Regions of Interest Analysis

On the basis of prior studies of social cognition as well as structural neuroanatomical studies of NF1 patients, we hypothesized six regions of interest with abnormal GM volume in NF1 and also their volume to be related to behavioral performance. The regions were: fusiform gyrus, the amygdala, the ventromedial prefrontal cortex (which included the anterior cingulate), the posterior cingulate, the orbitofrontal cortex, and the superior temporal gyrus. We extracted the mean GM adjusted volumes for these regions bilaterally using the Automated Anatomical Labelling atlas regional templates and marsbar software (http://marsbar.sourceforge.net) (Brett et al., 2002) and entered each as a dependent variable into an ANCOVA. Total intracranial volume was entered as a covariate to adjust for total brain size. Statistical threshold was at P < 0.05 corrected for multiple comparisons using the Holm‐Bonferroni method.

RESULTS

Demographic Data

Demographic data for the cognitive and imaging groups are shown in Tables 1 and 2. There was no difference between NF1 participants and controls in gender (χ2 < 0.01, df = 1, P = 0.91), age [t(57) = −0.04, P = 0.97], years of education [t(57) = −0.9, P = 0.37], or full scale IQ [t(57) = −1.9, P = 0.06]. There was also no difference in age and gender between the two imaging groups (Table 2).

Table 1.

Demographic and cognitive data of participants who completed the TASIT

NF1 (n = 29) Control (n = 30)
Age (years) 34.38 (9.91) 34.48 (8.06)
Sex (male:female) 12:17 12:18
Years of education 12.82 (2.05) 13.37 (2.45)
FSIQ 100.72 (14.45) 106.90 (9.91)
TASIT EET 1.19 (0.95)a 1.25 (0.12)
TASIT SI‐M
Sincere 1.06 (0.28)a 1.26 (0.18)
Simple Sarcasm 1.36 (0.22) 1.37 (0.18)
Paradoxical Sarcasm 1.30 (0.21)a 1.41 (0.18)
JLO −0.63 (0.82)b
GEC 56.50 (11.60)b
TEA‐Divided 8.58 (3.81)b
TEA‐Selective 10.21 (4.20)b
TEA‐Switching 9.38 (2.88)b

Mean values are given for age, education, and cognitive variables with standard deviation (SD) in parentheses.

a

P < 0.05.

b

= subset of NF1 participants completed this test (n = 16).
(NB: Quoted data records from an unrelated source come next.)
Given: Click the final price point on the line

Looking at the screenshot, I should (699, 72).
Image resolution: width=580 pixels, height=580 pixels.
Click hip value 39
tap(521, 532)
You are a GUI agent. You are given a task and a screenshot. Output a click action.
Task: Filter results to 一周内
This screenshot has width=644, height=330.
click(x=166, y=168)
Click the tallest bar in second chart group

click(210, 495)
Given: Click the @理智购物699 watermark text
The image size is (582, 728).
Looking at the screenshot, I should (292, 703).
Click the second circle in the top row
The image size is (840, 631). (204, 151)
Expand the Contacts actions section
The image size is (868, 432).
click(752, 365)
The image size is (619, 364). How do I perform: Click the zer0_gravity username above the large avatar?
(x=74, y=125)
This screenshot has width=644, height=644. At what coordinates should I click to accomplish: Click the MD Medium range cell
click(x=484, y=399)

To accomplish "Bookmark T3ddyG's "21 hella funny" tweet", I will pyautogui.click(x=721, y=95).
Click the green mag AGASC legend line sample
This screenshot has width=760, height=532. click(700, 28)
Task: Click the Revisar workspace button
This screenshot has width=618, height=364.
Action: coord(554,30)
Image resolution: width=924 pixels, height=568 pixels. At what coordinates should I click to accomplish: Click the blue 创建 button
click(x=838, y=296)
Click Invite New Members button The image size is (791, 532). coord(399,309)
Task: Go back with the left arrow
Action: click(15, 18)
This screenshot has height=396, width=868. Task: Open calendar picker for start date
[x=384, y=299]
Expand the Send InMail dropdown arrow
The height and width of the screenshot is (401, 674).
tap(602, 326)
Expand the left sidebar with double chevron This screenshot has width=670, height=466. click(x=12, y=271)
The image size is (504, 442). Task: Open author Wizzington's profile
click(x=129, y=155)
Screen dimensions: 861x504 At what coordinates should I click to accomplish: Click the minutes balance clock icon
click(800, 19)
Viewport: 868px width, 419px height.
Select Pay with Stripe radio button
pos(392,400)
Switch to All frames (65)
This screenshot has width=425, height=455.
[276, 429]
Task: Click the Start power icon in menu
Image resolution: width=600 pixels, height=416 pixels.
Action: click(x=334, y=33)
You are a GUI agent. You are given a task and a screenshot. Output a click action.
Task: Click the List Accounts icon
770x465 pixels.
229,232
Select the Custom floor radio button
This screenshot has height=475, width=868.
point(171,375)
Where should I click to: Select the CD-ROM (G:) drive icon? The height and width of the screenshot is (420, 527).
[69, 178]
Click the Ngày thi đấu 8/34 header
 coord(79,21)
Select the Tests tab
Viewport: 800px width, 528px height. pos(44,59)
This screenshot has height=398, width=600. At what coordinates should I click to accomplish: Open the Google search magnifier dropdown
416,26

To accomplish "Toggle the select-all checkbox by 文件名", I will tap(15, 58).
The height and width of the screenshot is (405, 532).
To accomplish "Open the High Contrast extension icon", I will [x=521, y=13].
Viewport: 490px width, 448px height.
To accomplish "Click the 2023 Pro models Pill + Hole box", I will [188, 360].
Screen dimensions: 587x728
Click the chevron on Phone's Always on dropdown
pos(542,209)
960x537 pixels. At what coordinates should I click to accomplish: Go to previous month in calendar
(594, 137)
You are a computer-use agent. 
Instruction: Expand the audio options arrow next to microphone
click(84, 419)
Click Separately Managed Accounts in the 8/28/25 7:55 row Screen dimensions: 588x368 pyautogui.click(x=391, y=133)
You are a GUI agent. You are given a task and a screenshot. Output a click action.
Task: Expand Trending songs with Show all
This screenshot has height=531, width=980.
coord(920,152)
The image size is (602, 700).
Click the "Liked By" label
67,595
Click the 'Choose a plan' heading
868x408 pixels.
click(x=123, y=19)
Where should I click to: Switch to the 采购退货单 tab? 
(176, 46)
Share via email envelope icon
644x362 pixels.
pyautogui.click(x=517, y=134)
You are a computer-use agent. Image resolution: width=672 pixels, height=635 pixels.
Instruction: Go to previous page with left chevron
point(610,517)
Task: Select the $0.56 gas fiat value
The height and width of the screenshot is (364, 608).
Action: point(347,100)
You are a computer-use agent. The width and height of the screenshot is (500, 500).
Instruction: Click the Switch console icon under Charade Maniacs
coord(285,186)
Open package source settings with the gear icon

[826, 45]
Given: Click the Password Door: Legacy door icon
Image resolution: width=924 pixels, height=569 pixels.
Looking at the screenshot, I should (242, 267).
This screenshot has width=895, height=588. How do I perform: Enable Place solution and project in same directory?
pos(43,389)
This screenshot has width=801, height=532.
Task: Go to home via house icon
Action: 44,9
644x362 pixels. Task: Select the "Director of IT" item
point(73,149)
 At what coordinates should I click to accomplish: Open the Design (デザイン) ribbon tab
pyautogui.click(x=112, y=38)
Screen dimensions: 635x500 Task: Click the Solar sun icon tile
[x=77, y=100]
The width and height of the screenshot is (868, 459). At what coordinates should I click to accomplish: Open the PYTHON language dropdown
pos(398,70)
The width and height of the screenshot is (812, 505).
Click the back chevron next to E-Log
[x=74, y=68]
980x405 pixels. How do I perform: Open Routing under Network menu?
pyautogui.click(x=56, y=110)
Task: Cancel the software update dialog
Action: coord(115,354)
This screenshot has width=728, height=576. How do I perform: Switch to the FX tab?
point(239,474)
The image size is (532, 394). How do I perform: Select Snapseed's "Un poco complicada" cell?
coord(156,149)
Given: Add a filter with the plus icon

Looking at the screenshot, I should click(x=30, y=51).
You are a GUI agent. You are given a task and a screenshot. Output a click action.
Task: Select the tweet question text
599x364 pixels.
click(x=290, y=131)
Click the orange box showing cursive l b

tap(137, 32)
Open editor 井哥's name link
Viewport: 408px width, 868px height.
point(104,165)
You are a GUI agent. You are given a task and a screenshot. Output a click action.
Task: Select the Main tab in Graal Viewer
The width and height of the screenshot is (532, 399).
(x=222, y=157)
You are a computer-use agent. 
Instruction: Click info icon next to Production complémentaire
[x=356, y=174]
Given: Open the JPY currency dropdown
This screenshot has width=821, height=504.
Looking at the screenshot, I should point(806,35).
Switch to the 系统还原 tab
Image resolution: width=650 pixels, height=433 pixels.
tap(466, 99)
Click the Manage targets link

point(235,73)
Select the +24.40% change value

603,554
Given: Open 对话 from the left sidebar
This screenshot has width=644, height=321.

M, male; F, females; FSIQ, Full Scale Intelligence (Mean = 100, SD =15); TASIT, The Awareness of Social Inference Test; EET, Emotion Evaluation Test; SI‐M, Social Inference Minimal; JLO, Judgement of Line Orientation (Mean = 0, SD =1); GEC, Global Executive Composite (Mean = 50, SD = 10; Higher GEC score indicates more severe ratings); TEA, Test of Everyday Attention (Mean = 10, SD = 3). Standardized scores are given for the JLO, GEC, FSIQ, and TEA. Transformed scores are given for the TASIT.

Table 2.

Demographic data and volumes of brain tissue for imaging groups

NF1 Control t(df=30)
Age (years) 29.8 (3.5) 33.1 (7.2) −1.67
Sex (male:female) 6:10 6:10
Grey matter 661.7 (69.4) 576.4 (41.0) 4.23b
White matter 648.8 (86.5) 616.9 (68.1) 1.16
CSF 204.4 (40.1) 203.8 (34.2) 0.05
Whole brain volume 1515.0 (181.5) 1397.0 (120.3) 2.17a

Mean values are given for age, education, and brain tissue volumes with standard deviation in parentheses. CSF, cerebrospinal fluid.

a

P < 0.05

b

P < 0.001.

Social Cognition

For emotion evaluation test (EET) transformed scores, a one tailed t test revealed a significant difference between groups. Overall, adults with NF1 were poorer at recognizing emotions than controls (t(57) = −1.97, P = 0.026). Given previous findings of impairment in the recognition of anger and fear in children with NF1, we performed post hoc analyses to compare recognition of each type of emotion. Post hoc contrasts showed a significant deficit in recognizing anger when compared to controls [t(57) = −3.1, P = 0.003; Fig. 1).

Figure 1.

Figure 1

Emotion evaluation test, shown separately for each type of emotion and total score. Significant difference indicated by asterisk. * P < 0.05 **P < 0.01. Significant difference using Holm‐Bonferroni correction. Error bars show standard error.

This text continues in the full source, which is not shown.